#### Problem details
Look at the data below and print exactly the lines from its first line through the line with "[Instagram] (697, 13)"; the pictures stay out of the copy.
□ □ □ □
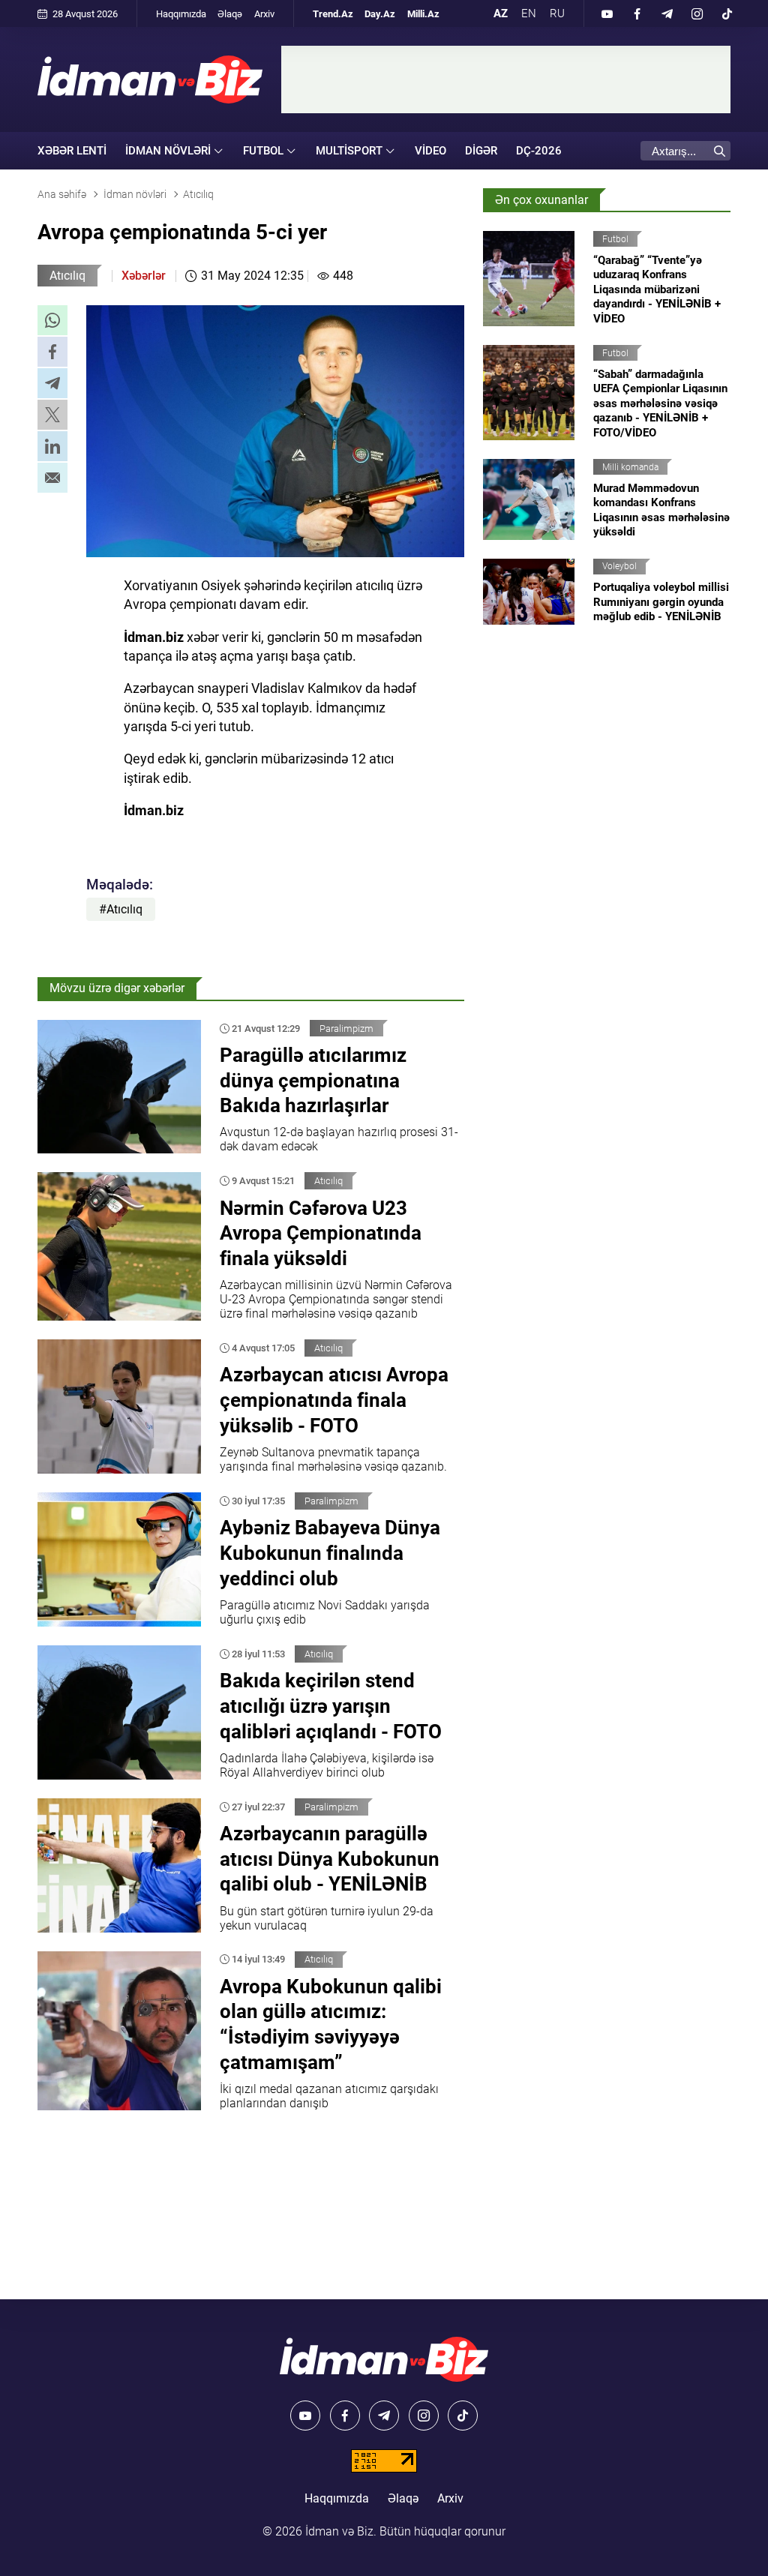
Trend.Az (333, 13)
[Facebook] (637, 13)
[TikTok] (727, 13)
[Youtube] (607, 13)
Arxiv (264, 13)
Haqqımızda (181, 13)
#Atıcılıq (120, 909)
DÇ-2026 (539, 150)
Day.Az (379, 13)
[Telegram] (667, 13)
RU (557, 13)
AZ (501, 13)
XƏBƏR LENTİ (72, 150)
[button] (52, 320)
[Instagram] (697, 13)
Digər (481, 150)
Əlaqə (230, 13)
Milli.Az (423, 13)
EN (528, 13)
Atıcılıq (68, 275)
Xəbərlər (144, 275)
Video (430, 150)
□ □ □ □
#### Completed task
Trend.Az (333, 13)
[Facebook] (637, 13)
[TikTok] (727, 13)
[Youtube] (607, 13)
Arxiv (264, 13)
Haqqımızda (181, 13)
#Atıcılıq (120, 909)
DÇ-2026 (539, 150)
Day.Az (379, 13)
[Telegram] (667, 13)
RU (557, 13)
AZ (501, 13)
XƏBƏR LENTİ (72, 150)
[button] (52, 320)
[Instagram] (697, 13)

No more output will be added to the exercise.